Conseil européen : les dirigeants de la zone euro face à un dilemme existentiel

Le Conseil européen du jeudi 23 avril sera capital au moment où se dessine une nouvelle crise grave de l’euro. Comme en 2008-2010, le choc économique et financier mondial fragilise en effet la zone euro. La divergence actuelle des taux d’intérêt au sein de la zone monétaire est de mauvais augure.

En réalité, depuis l’origine, l’euro n’a pas cessé d’être en crise. Mais cette crise prend des formes diverses selon les périodes. La crise est parfois souterraine, lorsque les taux d’intérêt sont sages et que les bulles financières se constituent. Ce fut le cas dans les années 2000 et dans la période récente. La crise éclate au contraire au grand jour, lorsque les taux d’intérêt s’envolent et que les Etats sont menacés d’une crise de solvabilité. Ce fut le cas en 2010-2012.

Le remède à la crise a été trouvé dans les politiques d’austérité et dans l’action spectaculaire de la BCE. La BCE a d’abord distribué de l’argent aux banques pour leur permettre d’acheter de la dette publique et de faire baisser les taux d’intérêt. Elle est ensuite passée elle-même à l’action avec la politique de quantitative easing (achat de dettes souveraines).

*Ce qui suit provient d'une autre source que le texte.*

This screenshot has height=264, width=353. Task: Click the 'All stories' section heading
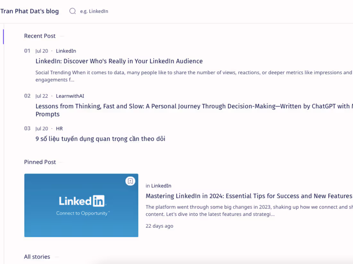pos(37,256)
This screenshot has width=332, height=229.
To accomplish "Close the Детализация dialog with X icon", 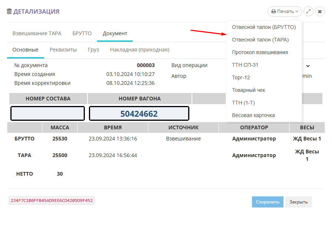I will (320, 11).
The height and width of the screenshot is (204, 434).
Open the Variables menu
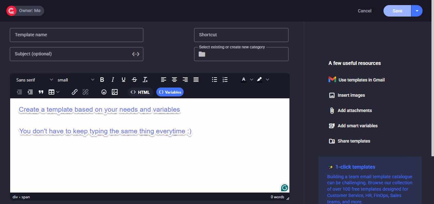tap(170, 92)
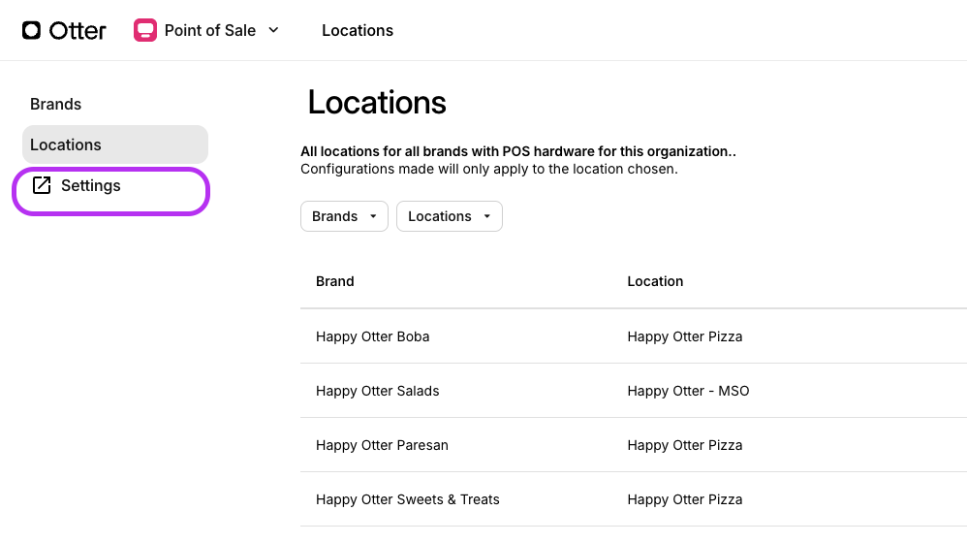Go to Brands in the sidebar
The height and width of the screenshot is (543, 967).
click(x=55, y=104)
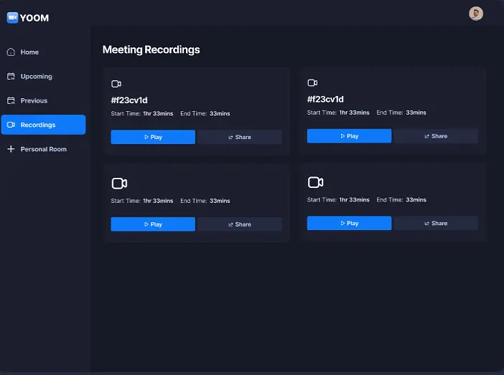The height and width of the screenshot is (375, 504).
Task: Click the YOOM logo icon
Action: click(x=12, y=17)
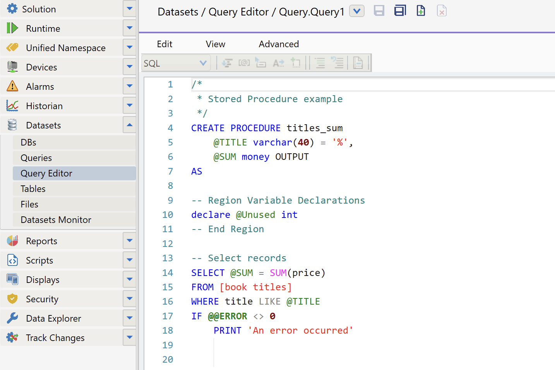Click empty line 19 in code editor

point(271,345)
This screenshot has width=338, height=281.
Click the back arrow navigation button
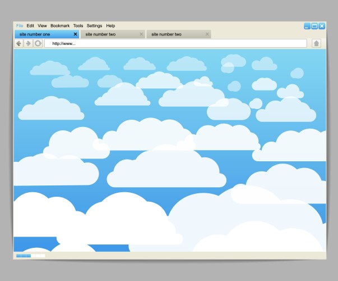pyautogui.click(x=18, y=43)
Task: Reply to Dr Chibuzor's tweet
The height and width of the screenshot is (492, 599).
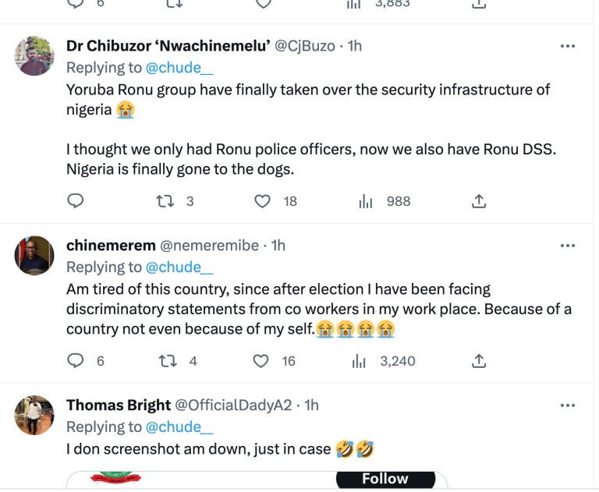Action: pos(76,201)
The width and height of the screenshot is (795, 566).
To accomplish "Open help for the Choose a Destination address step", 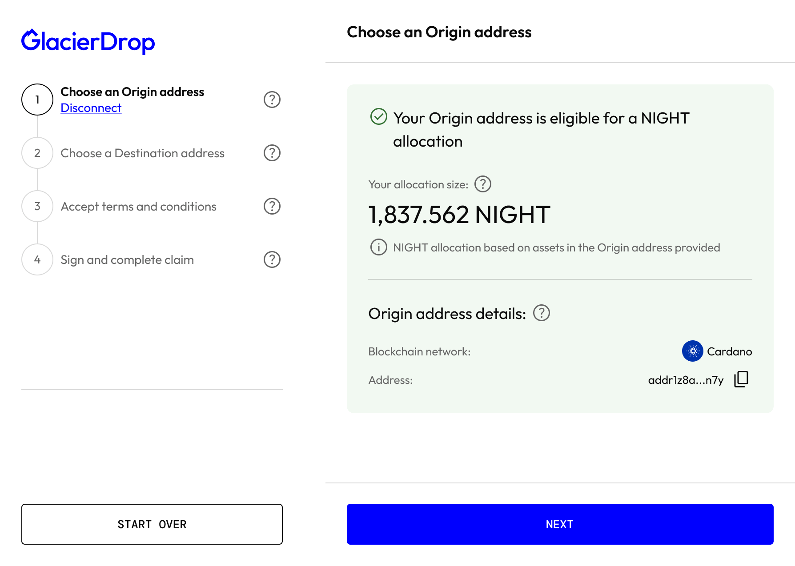I will click(272, 153).
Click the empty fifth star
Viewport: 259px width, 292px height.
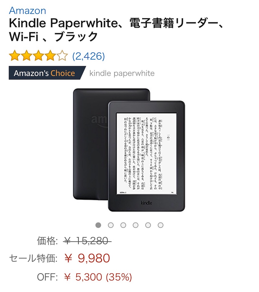[x=62, y=56]
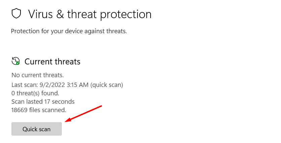The height and width of the screenshot is (143, 281).
Task: Start a Quick scan
Action: point(37,129)
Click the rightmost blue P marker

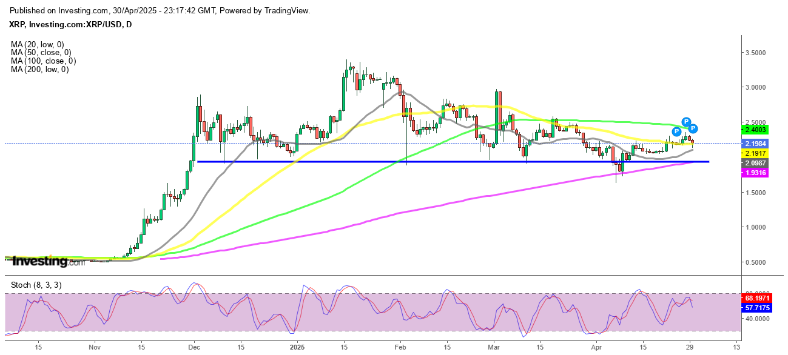693,128
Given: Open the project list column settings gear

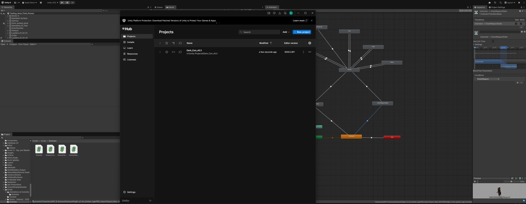Looking at the screenshot, I should (310, 43).
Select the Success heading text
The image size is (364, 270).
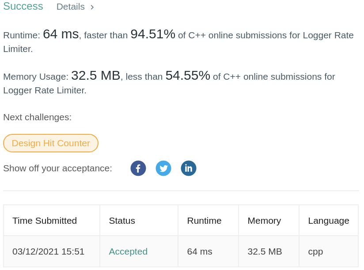[x=23, y=6]
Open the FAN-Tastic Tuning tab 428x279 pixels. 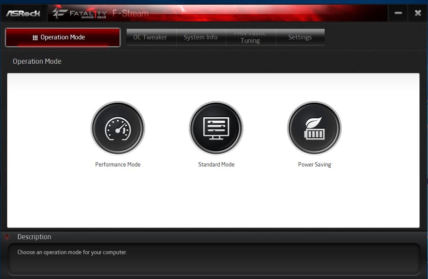(x=250, y=37)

Fin 2019, la BCE, les banques centrales nationales et les banques commerciales de la zone euro détenaient ainsi environ 40% de la dette de certains Etats, un montant considérable qui est trois fois plus important qu’aux Etats-Unis. C’est une situation qui est doublement paradoxale. D’abord, parce que le lien entre les banques et les Etats n’a jamais été aussi fort alors même que les dirigeants européens prétendaient couper ce lien avec l’Union bancaire. Ensuite, parce que la détention de dettes publiques par les banques, pour des montants aussi importants, interdit de fait une restructuration de dettes. Ce serait conduire les banques à la faillite.